Nicole Natalie Marrow ( Austin; born March 17, 1979), commonly known as Coco Austin, Coco, Coco Marie Austin, Coco Marie, and Coco-T, is an American television personality and actress. She has been married to rapper Ice-T since 2002.

Early life 
Austin was born on March 1979 in Tarzana, California, and raised in nearby Palos Verdes. She has Serbian ancestry through maternal grandparents born in Serbia. Austin has a younger sister named Kristy Williams and three younger brothers.  As a small child, her brother would mispronounce her name, saying "Cole Cole" or "Co-co" in place of "Nicole".  Eventually her family began addressing her as Coco. The family moved to Albuquerque, New Mexico, when she was 10. She grew up as a tomboy, riding all-terrain vehicles and playing football. Austin also began dancing during her childhood (jazz, tap and ballet).

Career 
At 18, Austin began specializing in swimsuit, lingerie and body modeling for calendars, catalogs and videos. In 1997, she appeared on her first magazine cover for Swimwear Illustrated. She won the 1998 Miss Ujena contest in Mexico. In 2001, Austin began working events and parties at the Playboy Mansion. She appeared in low-budget R-rated films, including Southwest Babes (2001), Desert Rose (2002), and The Dirty Monks (2004).

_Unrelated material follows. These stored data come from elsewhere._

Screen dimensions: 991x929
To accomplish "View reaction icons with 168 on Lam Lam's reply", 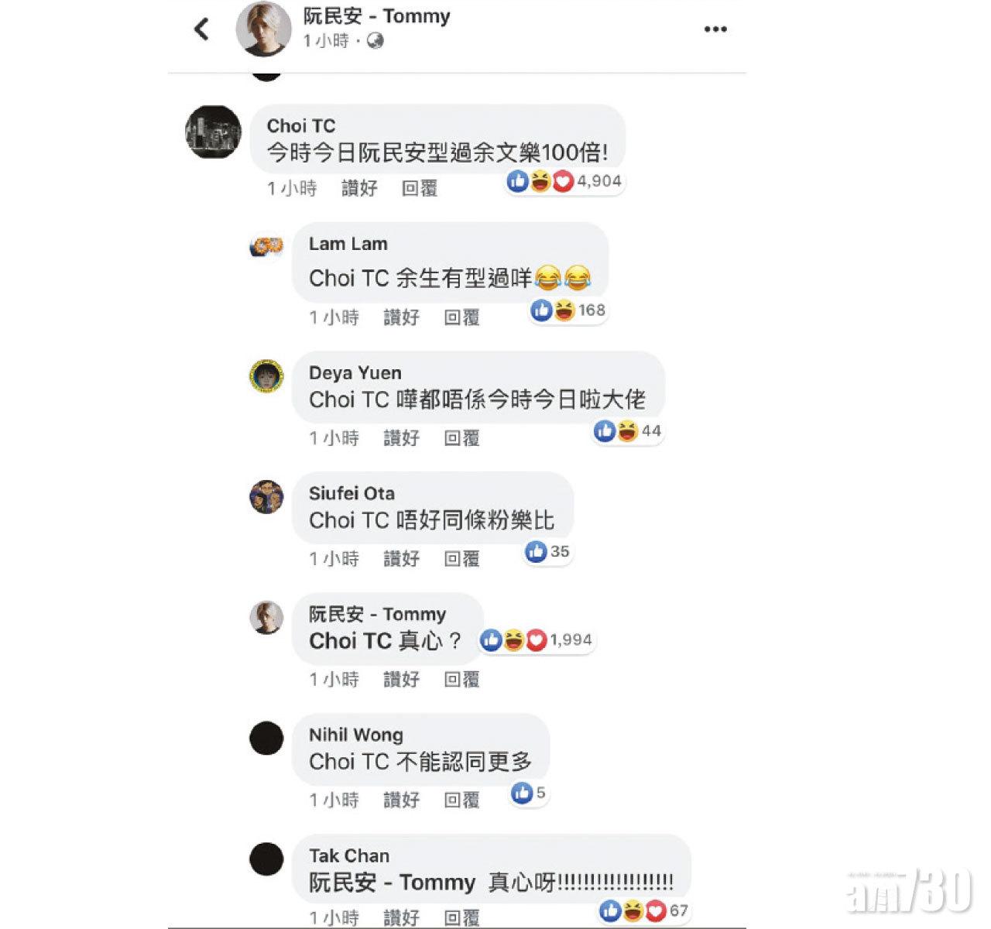I will [568, 310].
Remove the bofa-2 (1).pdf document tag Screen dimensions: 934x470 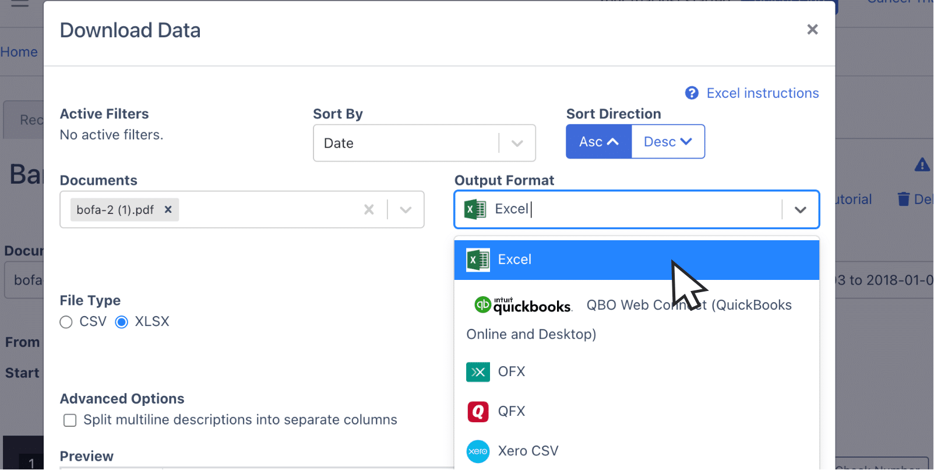pos(168,209)
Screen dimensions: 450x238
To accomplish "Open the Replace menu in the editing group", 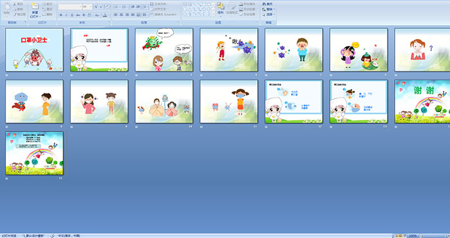I will tap(269, 9).
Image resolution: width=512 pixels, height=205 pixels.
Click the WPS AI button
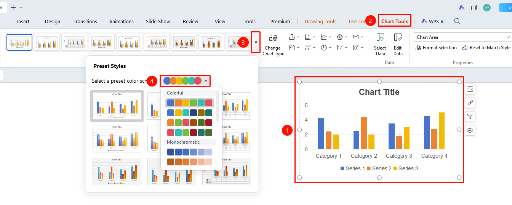pyautogui.click(x=433, y=21)
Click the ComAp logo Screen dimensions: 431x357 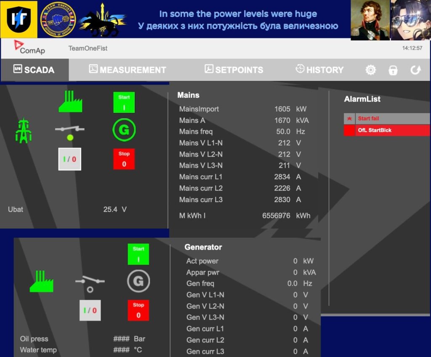pyautogui.click(x=29, y=48)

Austin has made guest appearances on  TV shows and specials including Hip-Hop Wives, the Comedy Central Roast of Flavor Flav, RuPaul's Drag Race 5, The Late Late Show with Craig Ferguson, The Dr. Oz Show, and Law & Order: Special Victims Unit.

She was featured in a layout in the March 2008 issue of Playboy magazine and had a role in the film Thira (a.k.a. Santorini Blue, which co-starred her husband, rapper-actor Ice-T). Austin appeared on NBC's game show Celebrity Family Feud on June 24, 2008 (with winnings donated to charity). She and Ice-T competed against Joan and Melissa Rivers.

Austin played the lead role of Bo Peep in the Las Vegas revue Peepshow from December 2012 to September 1, 2013, replacing Holly Madison in the role.

Austin and Ice-T starred in the reality television series Ice Loves Coco, which premiered June 12, 2011, on E!  The show ran for three seasons, ending in February 2014. After the show's cancelation, tabloids reported that Austin and her husband were preparing to launch another reality series under Ryan Seacrest's production company. She also made an appearance in rapper Lil' Kim's music video for her single "Go Awff" in 2019.

Personal life 

Austin was married to Mike Williams from 1999 to 2001. 

Austin and rapper-actor Tracy "Ice-T" Marrow were married in January 2002. They renewed their vows in Hollywood on June 4, 2011. In 2006, the couple made their home in a penthouse apartment they owned in North Bergen, New Jersey. In 2012, they began building a five-bedroom house in Edgewater, New Jersey, which was expected to be completed by the end of that year. The couple eventually moved into the home during 2018 and 2019. 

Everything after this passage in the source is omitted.